I was told that the lamplighters were held in high regard but did not realise how high that regard went until my first shift. After donning the Egyptian style robes and riding the large truck out to three o’clock we began our procession. Burning Man is organized in the style of a clock face, then each ring of concentric streets spreading out from the middle is named for a letter of the alphabet. So if someone wanted to meet you at four o’clock and A you could easily find them. It’s a fine system drawn from sensible but boring American town planning and negates the need for any Glastonbury style meet-you-by-the-man-with-Welsh-flag chaos. All along our route people stopped to cheer us on, even during a dust storm that caused a white out on the playa. We were encouraged to shout back “we love you too” causing volleys of love to be batted back and forth.
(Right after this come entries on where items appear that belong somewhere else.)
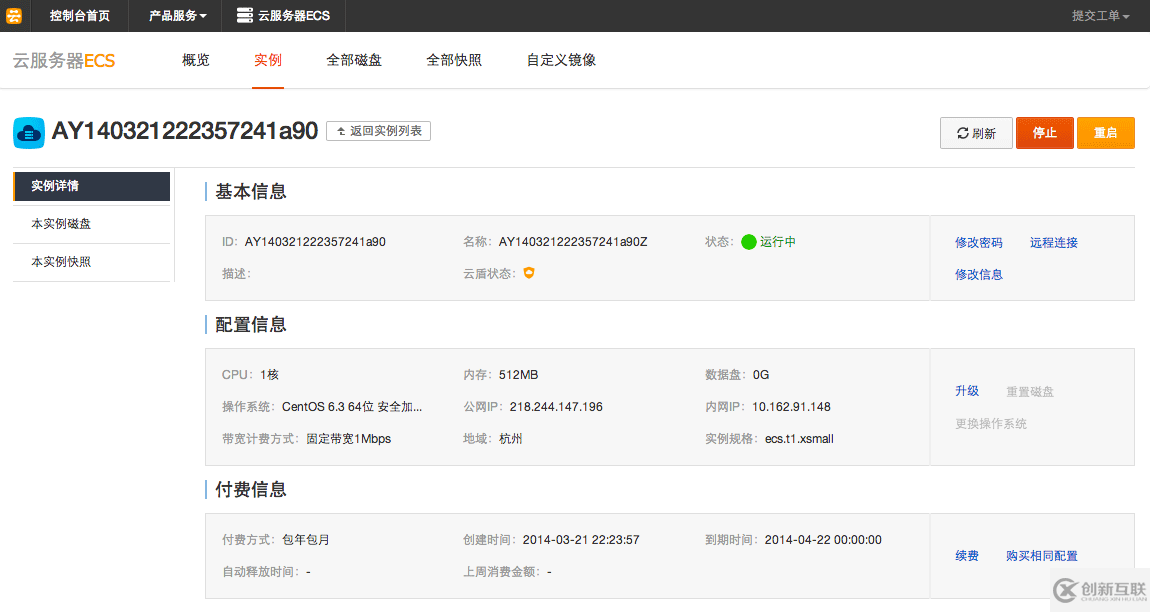1150x612 pixels.
Task: Click the Aliyun logo icon in top bar
Action: (x=14, y=15)
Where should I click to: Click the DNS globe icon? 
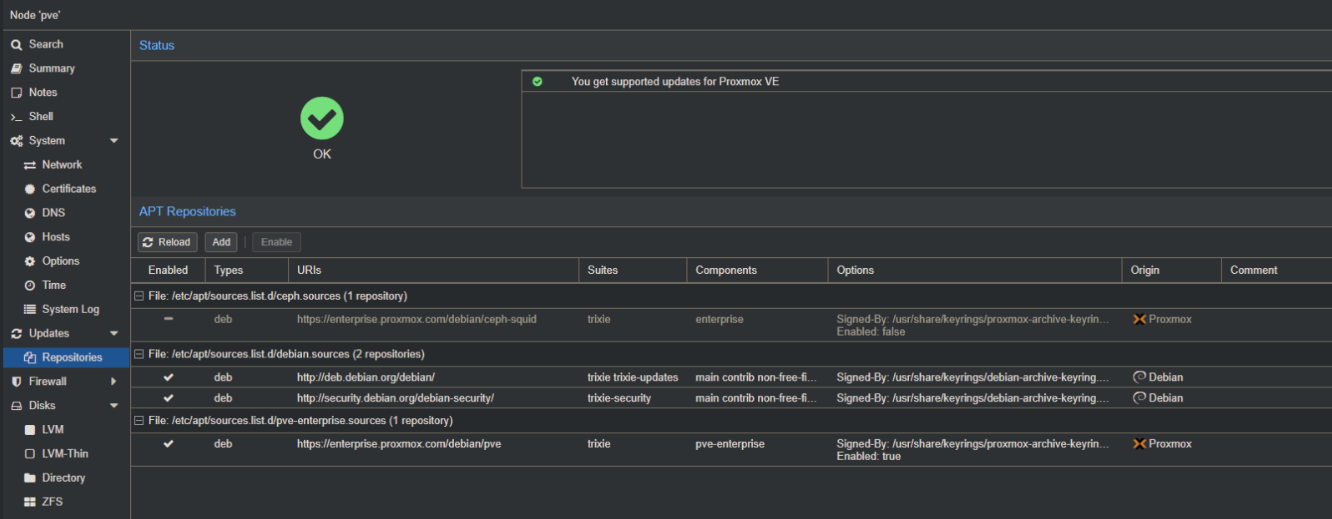[x=30, y=213]
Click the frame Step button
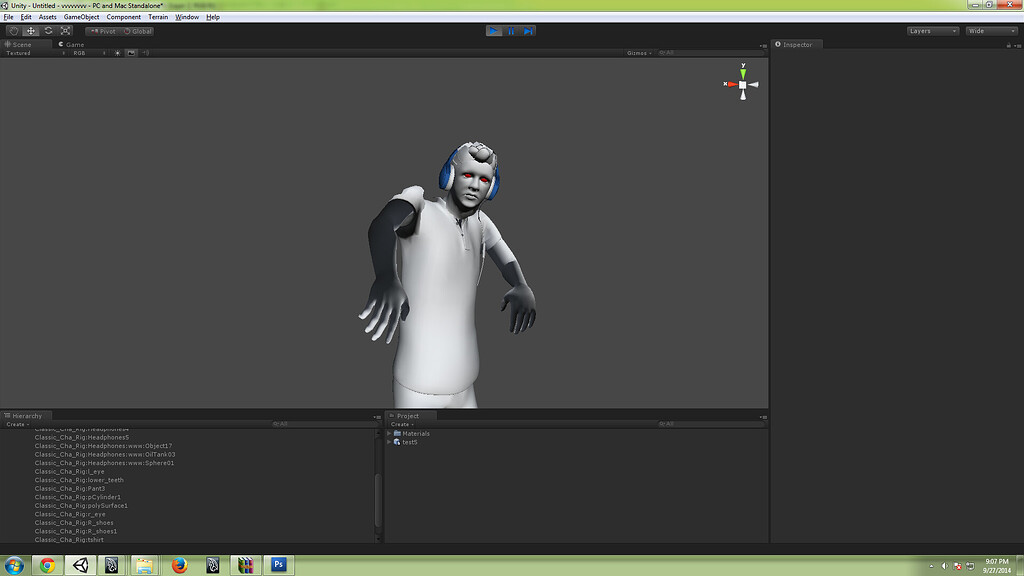This screenshot has height=576, width=1024. [527, 31]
Somewhere on the route I lost my American flag scarf and had to turn back to find it as the best way to prevent MOOP is to not even let it touch the ground. As it had I decided that the best recourse would be to find it then before it blows away. The storm got stronger and the visibility significantly went down so I decided to return to the Lamplighter’s camp and try to find it after the storm. All the way back people were shouting to me that I was late. But because of a combination of my dust mask and the dust I couldn’t find the volume to reply that I had just finished my shift. So as the third giant art car cum sound system slowly passed alongside me, it’s MC shouting encouragement, all of it’s dancers turned to cheer me on, I found the unique communion between people that is achievable only through the power of waving a bit and being waved back at a bit. We humans truly are a magical species. Especially when we are naked and there is a lot of nudity at Burning Man, my personal favorite being a naked man on stilts. Burning Man is a lot of effort but the madness is almost so unique that even if you only go once in your life you should put it on the list titled ‘100 dusty things to do before I die.’